**Exercise directions:** Starting at the beginning of the material and stopping after the line that contains "Action: coord(426,73)", put those lines into a numbered list, leaving out any blank lines.

**Supplied material:**
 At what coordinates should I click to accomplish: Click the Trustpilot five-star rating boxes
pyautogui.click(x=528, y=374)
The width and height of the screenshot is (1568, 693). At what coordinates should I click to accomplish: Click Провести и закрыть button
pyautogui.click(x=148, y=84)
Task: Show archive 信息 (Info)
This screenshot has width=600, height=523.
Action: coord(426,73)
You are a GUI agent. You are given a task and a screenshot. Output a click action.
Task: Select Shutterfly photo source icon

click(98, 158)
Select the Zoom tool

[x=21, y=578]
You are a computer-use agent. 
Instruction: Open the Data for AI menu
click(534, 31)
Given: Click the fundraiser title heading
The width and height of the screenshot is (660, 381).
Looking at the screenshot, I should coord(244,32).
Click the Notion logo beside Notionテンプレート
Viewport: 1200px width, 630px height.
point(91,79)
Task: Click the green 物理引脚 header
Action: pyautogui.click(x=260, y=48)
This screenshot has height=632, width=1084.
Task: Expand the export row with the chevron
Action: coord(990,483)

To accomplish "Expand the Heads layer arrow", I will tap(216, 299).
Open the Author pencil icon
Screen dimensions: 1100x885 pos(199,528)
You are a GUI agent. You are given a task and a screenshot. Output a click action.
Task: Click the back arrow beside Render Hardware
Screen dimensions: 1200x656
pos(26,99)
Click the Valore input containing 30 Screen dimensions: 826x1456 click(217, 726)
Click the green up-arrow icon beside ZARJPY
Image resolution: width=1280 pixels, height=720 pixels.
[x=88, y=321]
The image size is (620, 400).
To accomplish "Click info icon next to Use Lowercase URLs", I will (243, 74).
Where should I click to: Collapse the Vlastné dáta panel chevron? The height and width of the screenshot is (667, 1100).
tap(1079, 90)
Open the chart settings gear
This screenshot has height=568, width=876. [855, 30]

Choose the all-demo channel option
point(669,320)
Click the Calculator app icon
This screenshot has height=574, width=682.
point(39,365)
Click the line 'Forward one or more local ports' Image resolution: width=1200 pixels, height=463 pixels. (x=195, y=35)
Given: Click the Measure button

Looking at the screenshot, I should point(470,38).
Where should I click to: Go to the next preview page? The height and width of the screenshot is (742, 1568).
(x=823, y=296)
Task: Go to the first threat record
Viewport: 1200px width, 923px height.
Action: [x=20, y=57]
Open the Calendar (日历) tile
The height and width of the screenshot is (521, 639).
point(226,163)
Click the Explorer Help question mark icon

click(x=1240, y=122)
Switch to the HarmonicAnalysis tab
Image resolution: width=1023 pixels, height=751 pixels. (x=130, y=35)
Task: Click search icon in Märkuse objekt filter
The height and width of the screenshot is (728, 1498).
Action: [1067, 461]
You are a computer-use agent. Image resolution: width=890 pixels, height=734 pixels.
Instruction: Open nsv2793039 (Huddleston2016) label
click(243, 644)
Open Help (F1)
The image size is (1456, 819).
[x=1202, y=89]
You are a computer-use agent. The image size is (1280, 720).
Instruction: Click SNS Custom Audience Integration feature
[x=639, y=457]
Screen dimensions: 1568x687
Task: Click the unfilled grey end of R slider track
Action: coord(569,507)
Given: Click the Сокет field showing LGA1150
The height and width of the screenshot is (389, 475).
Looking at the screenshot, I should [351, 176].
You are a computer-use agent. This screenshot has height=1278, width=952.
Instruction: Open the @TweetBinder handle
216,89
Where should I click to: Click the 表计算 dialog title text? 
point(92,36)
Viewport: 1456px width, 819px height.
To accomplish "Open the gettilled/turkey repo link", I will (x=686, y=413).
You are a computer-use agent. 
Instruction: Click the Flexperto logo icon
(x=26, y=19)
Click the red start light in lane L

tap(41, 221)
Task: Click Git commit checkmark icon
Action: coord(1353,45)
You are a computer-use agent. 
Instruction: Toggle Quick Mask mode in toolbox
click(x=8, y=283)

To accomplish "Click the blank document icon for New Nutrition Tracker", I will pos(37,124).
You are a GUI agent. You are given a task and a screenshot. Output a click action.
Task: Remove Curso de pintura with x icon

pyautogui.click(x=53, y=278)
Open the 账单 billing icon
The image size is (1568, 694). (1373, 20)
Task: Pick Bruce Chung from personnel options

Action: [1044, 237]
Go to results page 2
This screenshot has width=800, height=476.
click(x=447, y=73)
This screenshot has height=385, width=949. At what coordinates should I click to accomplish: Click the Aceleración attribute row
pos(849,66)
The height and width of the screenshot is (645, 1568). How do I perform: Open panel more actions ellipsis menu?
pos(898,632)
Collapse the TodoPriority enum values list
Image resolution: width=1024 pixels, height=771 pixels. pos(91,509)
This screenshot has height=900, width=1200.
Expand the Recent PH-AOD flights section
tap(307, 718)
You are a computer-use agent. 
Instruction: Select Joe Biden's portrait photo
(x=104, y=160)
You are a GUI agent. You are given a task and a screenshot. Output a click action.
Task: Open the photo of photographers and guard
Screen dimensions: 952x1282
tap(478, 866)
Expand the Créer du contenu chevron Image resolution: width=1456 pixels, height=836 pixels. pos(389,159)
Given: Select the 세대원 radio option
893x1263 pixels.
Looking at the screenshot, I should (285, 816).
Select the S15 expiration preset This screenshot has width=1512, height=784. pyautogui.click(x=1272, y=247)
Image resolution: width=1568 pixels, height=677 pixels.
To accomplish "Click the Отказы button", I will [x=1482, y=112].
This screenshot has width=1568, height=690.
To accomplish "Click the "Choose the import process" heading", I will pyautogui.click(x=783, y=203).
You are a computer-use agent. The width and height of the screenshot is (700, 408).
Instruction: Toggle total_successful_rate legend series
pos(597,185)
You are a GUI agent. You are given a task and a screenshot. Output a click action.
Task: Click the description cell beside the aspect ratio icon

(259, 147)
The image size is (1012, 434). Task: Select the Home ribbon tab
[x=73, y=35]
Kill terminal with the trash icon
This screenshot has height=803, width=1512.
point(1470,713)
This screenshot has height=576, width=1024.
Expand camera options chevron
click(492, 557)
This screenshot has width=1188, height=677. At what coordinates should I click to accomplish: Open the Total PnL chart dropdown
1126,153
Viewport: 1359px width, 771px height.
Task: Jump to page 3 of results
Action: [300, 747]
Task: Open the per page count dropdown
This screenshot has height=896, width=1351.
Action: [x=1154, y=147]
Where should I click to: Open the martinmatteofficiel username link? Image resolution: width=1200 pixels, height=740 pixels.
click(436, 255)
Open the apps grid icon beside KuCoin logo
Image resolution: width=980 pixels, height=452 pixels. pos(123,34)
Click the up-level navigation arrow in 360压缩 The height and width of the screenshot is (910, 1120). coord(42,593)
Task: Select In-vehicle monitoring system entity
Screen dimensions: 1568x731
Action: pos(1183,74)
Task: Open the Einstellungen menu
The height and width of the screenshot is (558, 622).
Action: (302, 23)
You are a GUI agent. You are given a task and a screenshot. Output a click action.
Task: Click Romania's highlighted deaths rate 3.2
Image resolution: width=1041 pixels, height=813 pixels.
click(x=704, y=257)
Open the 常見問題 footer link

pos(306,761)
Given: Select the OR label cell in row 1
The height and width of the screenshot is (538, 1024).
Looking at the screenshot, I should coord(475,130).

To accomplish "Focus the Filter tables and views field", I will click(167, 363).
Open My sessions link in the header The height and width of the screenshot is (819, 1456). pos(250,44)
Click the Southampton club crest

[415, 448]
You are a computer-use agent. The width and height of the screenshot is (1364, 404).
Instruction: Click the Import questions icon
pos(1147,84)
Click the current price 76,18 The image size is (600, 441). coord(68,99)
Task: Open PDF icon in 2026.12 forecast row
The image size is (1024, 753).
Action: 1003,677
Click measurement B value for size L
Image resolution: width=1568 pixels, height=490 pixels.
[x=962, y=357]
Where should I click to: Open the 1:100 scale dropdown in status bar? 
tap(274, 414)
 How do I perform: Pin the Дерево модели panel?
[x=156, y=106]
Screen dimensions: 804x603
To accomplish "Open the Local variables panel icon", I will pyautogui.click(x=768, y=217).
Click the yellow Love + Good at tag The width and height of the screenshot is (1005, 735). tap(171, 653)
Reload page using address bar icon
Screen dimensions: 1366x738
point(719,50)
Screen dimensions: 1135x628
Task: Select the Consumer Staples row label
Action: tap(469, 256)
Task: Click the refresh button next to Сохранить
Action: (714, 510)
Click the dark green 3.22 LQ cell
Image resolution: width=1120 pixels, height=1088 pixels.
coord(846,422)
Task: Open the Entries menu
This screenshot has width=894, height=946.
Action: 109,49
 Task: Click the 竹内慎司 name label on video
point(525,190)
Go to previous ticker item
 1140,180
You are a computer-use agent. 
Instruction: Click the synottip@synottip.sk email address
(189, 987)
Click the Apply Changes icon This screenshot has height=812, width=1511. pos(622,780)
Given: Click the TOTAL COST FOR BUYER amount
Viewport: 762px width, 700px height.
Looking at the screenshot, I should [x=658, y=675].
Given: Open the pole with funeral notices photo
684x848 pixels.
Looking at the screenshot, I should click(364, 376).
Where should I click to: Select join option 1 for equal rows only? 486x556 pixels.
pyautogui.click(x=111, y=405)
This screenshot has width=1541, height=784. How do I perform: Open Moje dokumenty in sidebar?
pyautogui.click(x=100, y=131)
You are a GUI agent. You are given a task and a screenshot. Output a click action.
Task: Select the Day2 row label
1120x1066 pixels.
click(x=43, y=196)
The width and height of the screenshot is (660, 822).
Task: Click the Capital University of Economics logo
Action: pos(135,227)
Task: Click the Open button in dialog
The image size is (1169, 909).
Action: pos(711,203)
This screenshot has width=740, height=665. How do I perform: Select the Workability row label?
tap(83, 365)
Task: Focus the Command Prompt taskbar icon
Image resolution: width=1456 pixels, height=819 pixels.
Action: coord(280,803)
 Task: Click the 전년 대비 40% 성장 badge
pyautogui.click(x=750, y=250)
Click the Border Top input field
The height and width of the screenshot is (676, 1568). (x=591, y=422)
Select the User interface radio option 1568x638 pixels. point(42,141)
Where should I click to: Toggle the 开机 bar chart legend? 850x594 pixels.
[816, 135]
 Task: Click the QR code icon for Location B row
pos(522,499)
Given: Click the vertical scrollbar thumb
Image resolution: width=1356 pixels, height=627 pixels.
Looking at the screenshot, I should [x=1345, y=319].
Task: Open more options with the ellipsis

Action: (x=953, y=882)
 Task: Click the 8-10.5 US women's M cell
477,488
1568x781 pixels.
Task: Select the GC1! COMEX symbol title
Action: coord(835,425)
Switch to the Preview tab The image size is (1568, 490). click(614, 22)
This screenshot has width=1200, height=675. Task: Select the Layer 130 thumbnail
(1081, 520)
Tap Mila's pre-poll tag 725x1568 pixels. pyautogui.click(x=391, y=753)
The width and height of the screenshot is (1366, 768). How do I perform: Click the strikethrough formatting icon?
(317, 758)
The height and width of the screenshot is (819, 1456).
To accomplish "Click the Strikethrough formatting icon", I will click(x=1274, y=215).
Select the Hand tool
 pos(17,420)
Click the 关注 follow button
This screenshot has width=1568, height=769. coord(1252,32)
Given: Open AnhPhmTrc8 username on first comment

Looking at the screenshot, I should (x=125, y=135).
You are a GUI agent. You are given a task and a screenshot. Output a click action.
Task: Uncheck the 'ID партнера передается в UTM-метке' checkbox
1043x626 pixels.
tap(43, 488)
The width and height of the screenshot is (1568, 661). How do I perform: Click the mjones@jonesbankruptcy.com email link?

**Written solution:**
1.  At what coordinates should I click to accomplish: Click the Trustpilot five-star rating boxes
2. pyautogui.click(x=528, y=374)
3. The width and height of the screenshot is (1568, 693). At what coordinates should I click to accomplish: Click Провести и закрыть button
4. pyautogui.click(x=148, y=84)
5. Task: Show archive 信息 (Info)
6. This screenshot has width=600, height=523.
7. Action: coord(426,73)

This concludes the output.